▶ **About this task**
Your response should reproduce every line of the entries that contains the word "کودکان".

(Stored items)
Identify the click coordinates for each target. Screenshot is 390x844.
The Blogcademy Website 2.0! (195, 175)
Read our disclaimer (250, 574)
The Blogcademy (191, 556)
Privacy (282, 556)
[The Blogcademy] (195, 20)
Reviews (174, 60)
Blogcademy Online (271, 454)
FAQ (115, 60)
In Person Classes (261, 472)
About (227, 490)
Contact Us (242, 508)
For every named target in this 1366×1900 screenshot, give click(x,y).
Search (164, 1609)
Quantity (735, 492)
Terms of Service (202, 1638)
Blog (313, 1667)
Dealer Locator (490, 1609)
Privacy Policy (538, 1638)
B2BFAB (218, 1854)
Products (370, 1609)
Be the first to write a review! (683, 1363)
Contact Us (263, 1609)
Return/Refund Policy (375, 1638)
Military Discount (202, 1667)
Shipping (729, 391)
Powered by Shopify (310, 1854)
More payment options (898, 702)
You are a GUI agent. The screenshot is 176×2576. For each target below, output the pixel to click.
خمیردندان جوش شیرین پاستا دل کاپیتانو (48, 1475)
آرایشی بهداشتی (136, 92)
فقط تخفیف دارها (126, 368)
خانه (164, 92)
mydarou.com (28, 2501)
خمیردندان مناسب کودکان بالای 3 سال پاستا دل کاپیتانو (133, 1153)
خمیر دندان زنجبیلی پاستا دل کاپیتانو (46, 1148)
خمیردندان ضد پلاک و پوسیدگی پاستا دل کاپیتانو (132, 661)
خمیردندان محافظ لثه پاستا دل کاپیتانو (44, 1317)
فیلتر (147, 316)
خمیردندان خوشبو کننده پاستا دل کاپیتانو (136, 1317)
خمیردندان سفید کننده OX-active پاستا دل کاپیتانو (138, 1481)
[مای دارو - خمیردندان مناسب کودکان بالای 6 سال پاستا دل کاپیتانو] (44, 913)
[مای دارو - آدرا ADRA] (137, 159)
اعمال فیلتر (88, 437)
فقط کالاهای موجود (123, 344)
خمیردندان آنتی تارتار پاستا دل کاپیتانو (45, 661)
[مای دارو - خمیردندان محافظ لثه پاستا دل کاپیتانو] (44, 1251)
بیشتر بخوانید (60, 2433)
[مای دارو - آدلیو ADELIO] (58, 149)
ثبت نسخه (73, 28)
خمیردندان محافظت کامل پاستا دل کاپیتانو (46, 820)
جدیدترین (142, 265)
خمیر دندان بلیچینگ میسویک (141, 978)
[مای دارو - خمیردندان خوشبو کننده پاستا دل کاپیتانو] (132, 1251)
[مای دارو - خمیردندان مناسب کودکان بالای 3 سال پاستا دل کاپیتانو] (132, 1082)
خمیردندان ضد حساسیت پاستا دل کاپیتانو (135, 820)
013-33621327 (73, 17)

▶ **Exercise response**
خمیردندان مناسب کودکان بالای 3 سال پاستا دل کاپیتانو (133, 1153)
[مای دارو - خمیردندان مناسب کودکان بالای 6 سال پاستا دل کاپیتانو] (44, 913)
[مای دارو - خمیردندان مناسب کودکان بالای 3 سال پاستا دل کاپیتانو] (132, 1082)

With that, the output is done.